All in all, the President has the upper hand here. The Constitution serves in large part as a counter-majoritarian and government-limiting document, and, as such, the party that wants to expand government and channel the transient will of the majority will always have an advantage in such cases as legal meanings are put to a popular vote. In general, the GOP’s best play is to find judges who will uphold the charter as it is written, and to secure them in place as long-term bulwarks against the majority. (This is one reason that “judicial retention elections” would be disaster for conservatism.) But this, alas, is not an option here. Rather, conservatives are now fighting a desperate defensive action over which they have only nominal control (the “advise” of the equation part will be steadfastly ignored; in practice, the GOP has only “consent” at their disposal — or, rather, “don’t consent”).

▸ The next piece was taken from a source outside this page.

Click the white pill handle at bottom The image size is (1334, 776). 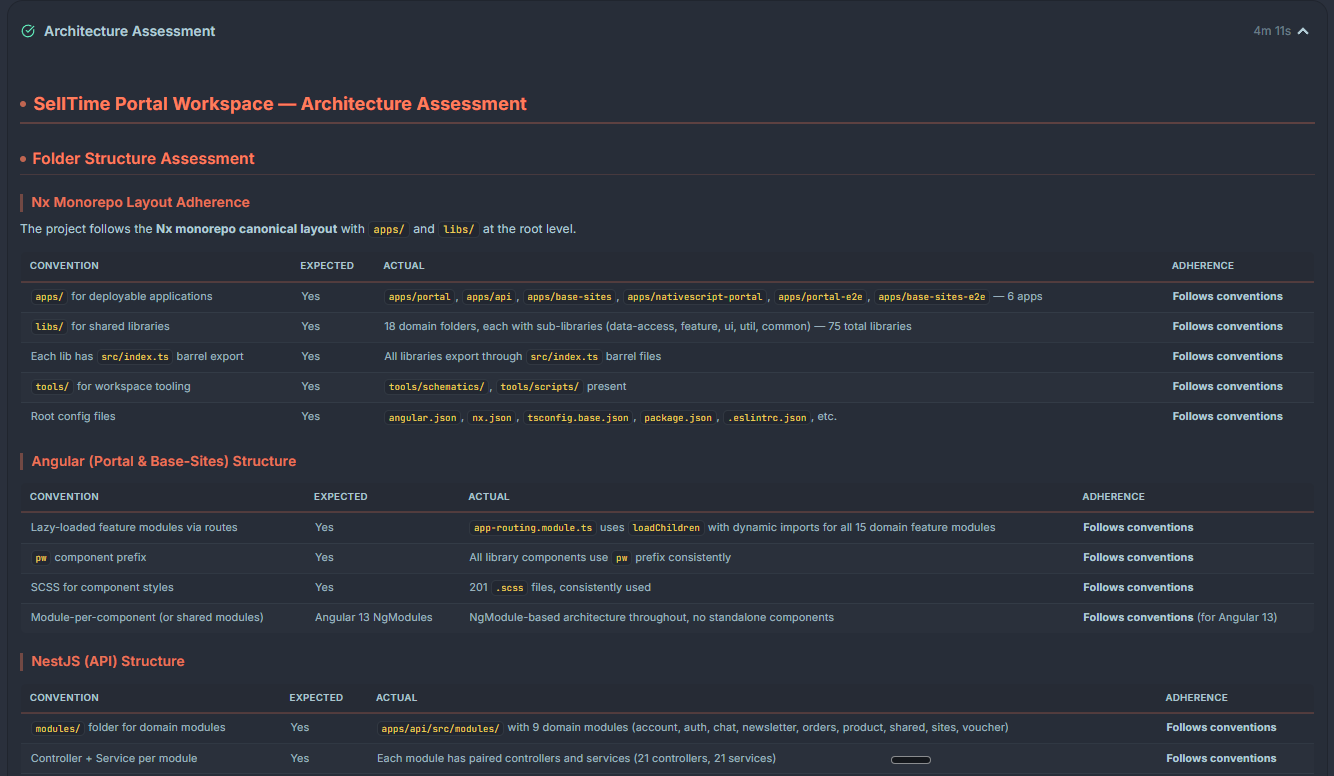pos(910,760)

If Republicans are smart, they will use the opportunity as a didactic exercise as well as a political one. In other words: They will advance the ball in dissent, just as Justice Scalia might have done. If, as is almost certain, Obama nominates somebody flatly unacceptable, Republicans must not just vow to block the nomination, but they must take the time and effort to explain why the nominee is unacceptable — and not just to their existing supporters, but to everybody. If Obama implies that Republicans do not have a right to vote down his nominees, the GOP must mount a persistent and passionate defense of the equal role of the Senate. If Obama suggests that it is “standard” for presidents to be given their way in an election year, he must be firmly and consistently corrected. Moreover, conservatives must learn to push every winning button we have. More broadly, we must explain to the public that there is no less on the line here than the future of the rule of law. More specifically, we must explain how disgraceful it is that a clear-cut case such as Heller yielded four dissents, and we must adumbrate the potential consequences for gun ownership and other individual rights should its dissenters become the majority. And, more than anything, we must point out that Supreme Court justices have life tenure, and that there is little long-term virtue in putting someone on the bench in haste.
And then, having done all that, we must fight like hell on the ground. It won’t be easy. It won’t be easy at all. But it has to be done, and it has to be done right now.